Astrocytoma/diagnosis/*secondary
Humans
*Lumbar Vertebrae
Magnetic Resonance Imaging
Male
Middle Aged
Spinal Cord Neoplasms/diagnosis/*pathology
Spinal Neoplasms/diagnosis/*secondary
*Thoracic Vertebrae

Figure

  • Fig. 1 Bone metastasis identified concurrently with primary spinal cord astrocytoma. A-C. Fat suppressed T2-weighted image shows heterogeneous hyperintense mass of spinal cord (arrows) at level of T12 and L1 vertebrae (A), T1-weighted image shows isointensity of this mass (B), and fat-suppressed contrast enhanced T1-weighted image shows multifocal nodular enhancement (C). Fat suppressed T2-weighted image shows heterogeneous hyperintense multiple metastatic bone marrow lesions (arrowheads) (A), T1-weighted image shows hypointensity of these lesions (B) and fat suppressed contrast enhanced T1-weighted image shows heterogeneous enhancement (C). D. Microscopic examination (Hematoxylin & Eosin staining, original magnification: × 400) reveals high cellularity and nuclear pleomorphism (arrows) in fibrillary background without microvessel proliferation or tumor necrosis, which all suggests anaplastic astrocytoma.
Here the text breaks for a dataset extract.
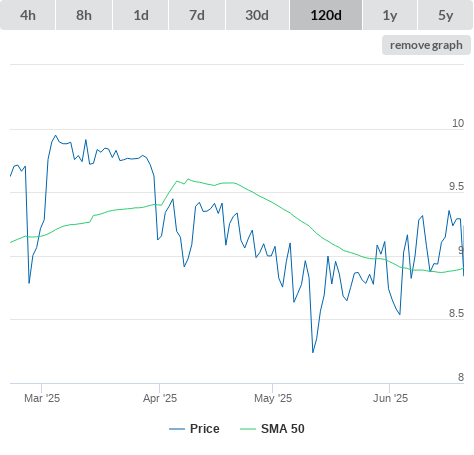Image resolution: width=474 pixels, height=455 pixels.
Task: Click the SMA 50 peak in April
Action: click(x=188, y=179)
E-H. T2-weighted image shows aggravated multiple bone marrow lesions (arrowheads) with variable signal intensity (E), T1-weighted image shows hypointensity of these lesions (F) and contrast enhanced T1-weighted image shows variable contrast enhancement (G). These lesions, which correspond to those of MR images, are depicted as osteoblastic lesions on sagittal reformatted CT images of spine (H). I, J. Scintigraphy (I) and whole body 18F-FDG PET-CT (J) images of patient. Whole body bone scan (I) shows multiple foci of heterogeneously increased bony uptake (arrows) at thoracolumbar spine, rib cage and pelvic bones, which are thought to be consistent with multiple bony lesions seen on CT and MRI. Whole body FDG PET image (J) shows increased focal FDG uptake (arrowhead) of vertebral body, which is clearly visualized as being located in T11 vertebral body on fusion image of PET-CT. Extraskeletal FDG uptake is not observed. K, L. CT-guided localization using guide pin for subsequent open bone biopsy (K) and photomicrograph of surgical specimen from excised bone (L). CT image obtained with localization clearly shows guide pin whose tip is located at center of iliac bone, which contains osteoblastic lesions (K). Histologic examination of specimen (Hematoxylin & Eosin staining, original magnification × 100) reveals bone marrow and metastatic tumor (T). Bone marrow (BM) is infiltrated by metastatic tumor cells (arrowheads) that show histologic findings identical to those of spinal cord tumor.